The tree can grow to be up to 30m (100ft) tall. The leaves are single and spear shaped with sharp serrated edges. From October to November the tree produces sweet chestnuts which grow in sharp, prickly green cases.
The chestnuts fall from the tree in late October, they may fall before this but they aren't always ripe. When opening the cases always remember to have a thick pair of gloves and solid boots at hand (and foot).
The classic use of chestnuts, though the nuts in this country aren't as chuncky as those imported from other countries they're still edible! (Not to mention free). It cooking on an open fire (which can be great fun), slit the chestnut's skin and place on the fire. Don't slit the skin of one chestnut and place that on also. When the un-slited chestnut explodes that means the others are ready.
Warning: The shrapnel from the un-slited chestnut can be quite ferocious, so sit well back!

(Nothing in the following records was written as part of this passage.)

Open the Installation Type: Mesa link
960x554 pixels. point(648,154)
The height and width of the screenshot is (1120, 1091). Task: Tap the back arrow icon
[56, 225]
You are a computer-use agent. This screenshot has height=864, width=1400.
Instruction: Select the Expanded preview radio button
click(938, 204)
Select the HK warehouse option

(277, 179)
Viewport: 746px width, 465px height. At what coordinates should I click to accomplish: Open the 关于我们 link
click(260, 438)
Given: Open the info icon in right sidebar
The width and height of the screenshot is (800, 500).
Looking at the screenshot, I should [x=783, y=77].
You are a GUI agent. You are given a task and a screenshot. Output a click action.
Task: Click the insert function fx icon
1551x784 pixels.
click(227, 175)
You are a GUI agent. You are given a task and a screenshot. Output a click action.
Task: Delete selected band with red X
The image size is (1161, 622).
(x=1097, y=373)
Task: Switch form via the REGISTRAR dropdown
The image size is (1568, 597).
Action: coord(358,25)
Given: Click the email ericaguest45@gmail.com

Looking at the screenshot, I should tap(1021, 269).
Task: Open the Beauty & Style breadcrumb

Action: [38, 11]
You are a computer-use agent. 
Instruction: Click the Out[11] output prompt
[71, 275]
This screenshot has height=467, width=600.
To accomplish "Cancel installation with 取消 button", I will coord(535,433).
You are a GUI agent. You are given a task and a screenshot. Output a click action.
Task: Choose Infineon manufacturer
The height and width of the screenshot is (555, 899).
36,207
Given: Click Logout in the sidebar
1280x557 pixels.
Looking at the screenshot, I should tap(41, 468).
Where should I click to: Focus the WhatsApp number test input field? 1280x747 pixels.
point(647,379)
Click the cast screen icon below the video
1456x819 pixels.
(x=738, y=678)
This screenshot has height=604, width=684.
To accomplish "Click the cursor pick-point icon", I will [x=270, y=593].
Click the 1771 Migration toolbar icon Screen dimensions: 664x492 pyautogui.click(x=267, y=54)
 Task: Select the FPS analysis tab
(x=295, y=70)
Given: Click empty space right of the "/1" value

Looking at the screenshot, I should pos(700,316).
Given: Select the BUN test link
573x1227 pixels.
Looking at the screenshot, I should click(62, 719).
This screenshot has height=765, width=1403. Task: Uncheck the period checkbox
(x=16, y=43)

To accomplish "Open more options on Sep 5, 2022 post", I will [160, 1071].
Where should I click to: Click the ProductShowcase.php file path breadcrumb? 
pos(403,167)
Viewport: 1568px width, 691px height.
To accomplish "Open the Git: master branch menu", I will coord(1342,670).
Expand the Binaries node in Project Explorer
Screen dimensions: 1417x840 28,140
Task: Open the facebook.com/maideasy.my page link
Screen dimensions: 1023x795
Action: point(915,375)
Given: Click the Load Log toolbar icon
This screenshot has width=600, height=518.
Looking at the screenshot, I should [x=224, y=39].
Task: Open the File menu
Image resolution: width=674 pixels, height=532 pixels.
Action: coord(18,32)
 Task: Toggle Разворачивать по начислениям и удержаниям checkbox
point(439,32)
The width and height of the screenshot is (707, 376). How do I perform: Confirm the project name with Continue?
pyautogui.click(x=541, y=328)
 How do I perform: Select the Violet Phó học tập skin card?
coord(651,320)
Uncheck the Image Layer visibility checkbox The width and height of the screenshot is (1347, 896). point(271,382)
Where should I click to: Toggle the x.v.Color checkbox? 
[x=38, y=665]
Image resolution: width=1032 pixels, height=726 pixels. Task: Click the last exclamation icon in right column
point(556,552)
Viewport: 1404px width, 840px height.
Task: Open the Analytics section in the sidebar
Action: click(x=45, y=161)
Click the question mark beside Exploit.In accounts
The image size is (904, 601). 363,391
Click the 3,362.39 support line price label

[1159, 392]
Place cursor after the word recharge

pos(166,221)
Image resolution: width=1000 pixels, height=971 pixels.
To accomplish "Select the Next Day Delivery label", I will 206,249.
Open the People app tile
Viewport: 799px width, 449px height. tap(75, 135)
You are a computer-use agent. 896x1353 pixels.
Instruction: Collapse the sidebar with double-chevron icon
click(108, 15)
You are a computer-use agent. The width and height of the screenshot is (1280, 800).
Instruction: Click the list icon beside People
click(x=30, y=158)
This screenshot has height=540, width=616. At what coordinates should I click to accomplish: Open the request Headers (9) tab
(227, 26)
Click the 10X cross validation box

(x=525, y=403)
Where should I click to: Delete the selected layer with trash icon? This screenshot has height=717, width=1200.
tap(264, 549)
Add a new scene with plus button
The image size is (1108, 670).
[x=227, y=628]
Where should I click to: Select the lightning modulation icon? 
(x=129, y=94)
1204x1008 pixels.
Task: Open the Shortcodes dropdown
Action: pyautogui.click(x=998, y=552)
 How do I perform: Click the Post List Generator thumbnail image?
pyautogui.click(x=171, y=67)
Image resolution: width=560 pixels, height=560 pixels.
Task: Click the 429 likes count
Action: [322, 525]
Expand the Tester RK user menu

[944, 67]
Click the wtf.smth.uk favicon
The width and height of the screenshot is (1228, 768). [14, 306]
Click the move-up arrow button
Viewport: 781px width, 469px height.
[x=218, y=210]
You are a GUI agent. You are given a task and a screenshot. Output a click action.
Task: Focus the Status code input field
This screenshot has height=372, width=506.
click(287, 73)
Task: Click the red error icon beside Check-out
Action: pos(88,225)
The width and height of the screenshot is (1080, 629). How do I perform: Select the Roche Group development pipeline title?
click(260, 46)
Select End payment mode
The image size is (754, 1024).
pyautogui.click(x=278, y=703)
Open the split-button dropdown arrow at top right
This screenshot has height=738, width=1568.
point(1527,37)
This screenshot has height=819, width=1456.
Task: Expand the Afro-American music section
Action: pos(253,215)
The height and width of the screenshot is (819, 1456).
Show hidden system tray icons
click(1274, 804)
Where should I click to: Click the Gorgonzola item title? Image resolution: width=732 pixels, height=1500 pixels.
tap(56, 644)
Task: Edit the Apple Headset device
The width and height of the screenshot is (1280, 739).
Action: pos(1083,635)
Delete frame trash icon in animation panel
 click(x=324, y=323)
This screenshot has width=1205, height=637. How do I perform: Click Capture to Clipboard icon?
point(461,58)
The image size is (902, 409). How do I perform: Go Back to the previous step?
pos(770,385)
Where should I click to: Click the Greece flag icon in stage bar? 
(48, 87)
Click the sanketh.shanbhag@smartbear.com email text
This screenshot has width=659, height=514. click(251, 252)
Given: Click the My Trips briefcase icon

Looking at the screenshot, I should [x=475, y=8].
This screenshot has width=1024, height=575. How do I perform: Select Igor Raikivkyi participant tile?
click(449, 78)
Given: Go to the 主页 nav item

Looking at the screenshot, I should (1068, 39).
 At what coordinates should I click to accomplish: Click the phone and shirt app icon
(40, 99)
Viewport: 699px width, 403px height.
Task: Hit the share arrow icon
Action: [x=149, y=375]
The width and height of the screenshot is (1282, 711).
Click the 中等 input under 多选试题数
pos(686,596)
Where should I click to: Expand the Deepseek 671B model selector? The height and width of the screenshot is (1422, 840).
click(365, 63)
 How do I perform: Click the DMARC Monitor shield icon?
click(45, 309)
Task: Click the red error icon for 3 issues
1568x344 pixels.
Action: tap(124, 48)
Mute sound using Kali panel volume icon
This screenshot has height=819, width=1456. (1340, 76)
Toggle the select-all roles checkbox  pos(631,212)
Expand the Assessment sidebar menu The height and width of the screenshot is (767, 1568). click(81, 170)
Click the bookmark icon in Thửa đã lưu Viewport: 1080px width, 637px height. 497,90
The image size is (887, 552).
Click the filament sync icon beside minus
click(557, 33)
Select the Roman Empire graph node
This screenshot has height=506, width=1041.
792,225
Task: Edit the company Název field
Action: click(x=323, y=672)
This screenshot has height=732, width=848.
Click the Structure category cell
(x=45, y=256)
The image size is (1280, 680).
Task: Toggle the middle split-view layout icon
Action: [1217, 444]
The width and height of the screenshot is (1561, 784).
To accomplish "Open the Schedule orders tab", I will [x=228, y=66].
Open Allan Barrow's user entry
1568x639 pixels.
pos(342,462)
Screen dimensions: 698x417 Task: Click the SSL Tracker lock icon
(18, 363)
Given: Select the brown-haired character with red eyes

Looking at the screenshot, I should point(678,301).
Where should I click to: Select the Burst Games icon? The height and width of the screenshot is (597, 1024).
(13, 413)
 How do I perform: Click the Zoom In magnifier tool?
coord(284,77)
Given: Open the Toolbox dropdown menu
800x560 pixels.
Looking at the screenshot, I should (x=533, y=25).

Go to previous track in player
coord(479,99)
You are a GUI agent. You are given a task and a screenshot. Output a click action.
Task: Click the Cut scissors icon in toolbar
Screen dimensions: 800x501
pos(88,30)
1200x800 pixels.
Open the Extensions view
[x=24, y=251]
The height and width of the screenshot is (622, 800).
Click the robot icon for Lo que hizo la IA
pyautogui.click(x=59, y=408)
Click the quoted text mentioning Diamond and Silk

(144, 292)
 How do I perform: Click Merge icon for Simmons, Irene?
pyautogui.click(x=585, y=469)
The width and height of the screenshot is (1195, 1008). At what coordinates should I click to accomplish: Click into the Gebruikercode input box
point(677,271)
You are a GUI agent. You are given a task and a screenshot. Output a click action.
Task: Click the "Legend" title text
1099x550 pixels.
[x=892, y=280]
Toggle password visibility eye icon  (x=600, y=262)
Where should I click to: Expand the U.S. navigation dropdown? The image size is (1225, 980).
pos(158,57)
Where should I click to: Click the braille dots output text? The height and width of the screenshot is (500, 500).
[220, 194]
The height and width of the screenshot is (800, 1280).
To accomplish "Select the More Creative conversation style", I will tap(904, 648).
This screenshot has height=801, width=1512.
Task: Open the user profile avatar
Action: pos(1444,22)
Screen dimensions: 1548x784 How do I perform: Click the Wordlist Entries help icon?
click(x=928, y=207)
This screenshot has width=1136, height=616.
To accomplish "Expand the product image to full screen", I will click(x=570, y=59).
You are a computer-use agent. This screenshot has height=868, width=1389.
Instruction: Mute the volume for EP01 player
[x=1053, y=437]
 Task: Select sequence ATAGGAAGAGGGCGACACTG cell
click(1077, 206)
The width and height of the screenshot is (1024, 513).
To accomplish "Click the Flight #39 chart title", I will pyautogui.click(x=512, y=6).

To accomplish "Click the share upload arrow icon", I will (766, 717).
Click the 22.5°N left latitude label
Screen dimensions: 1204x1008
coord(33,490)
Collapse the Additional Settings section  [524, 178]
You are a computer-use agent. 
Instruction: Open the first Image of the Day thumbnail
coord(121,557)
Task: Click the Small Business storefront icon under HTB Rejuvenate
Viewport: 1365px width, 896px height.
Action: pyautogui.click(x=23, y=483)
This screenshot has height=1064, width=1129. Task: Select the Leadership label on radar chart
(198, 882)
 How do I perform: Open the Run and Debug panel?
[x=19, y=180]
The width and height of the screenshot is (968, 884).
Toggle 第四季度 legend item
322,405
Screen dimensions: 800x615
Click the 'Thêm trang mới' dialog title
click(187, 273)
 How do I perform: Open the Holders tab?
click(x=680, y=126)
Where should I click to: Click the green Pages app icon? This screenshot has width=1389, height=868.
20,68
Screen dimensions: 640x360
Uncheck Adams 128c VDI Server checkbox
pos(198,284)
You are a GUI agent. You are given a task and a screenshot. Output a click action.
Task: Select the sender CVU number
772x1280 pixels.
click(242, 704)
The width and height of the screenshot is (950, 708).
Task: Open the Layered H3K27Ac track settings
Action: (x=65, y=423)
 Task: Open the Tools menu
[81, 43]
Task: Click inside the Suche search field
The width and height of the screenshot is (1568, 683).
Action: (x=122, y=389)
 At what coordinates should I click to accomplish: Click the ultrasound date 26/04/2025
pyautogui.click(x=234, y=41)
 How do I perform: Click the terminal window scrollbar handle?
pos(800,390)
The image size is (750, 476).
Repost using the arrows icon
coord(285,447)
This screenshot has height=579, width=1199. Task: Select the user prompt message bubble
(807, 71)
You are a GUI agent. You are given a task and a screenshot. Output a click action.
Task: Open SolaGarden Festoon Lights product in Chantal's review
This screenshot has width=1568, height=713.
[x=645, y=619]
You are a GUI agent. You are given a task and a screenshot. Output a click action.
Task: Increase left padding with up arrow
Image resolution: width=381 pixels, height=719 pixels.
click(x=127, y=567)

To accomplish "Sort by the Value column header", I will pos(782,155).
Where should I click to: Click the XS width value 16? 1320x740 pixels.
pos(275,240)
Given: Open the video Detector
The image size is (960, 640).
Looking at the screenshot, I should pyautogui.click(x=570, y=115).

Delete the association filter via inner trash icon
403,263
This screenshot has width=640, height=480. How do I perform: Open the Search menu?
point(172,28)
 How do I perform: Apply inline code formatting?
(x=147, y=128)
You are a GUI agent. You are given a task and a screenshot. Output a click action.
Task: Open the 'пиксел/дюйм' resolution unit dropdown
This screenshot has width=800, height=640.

for a couple of months store some young chestnuts in a well-ventilated, dry and cool room. When their time's up shell them then grind them. It's best to whizz them in a blender. The resulting flour is best used in cakes and bread though doesn't rise to well so is best mixed 50/50 with ordinary flour.
Can be confused with it's relative the Horse Chestnut, which bears the classic "conkers" (buckeyes) in autumn. These are poisinous but then, there have been recipes for them and children have been known to eat them.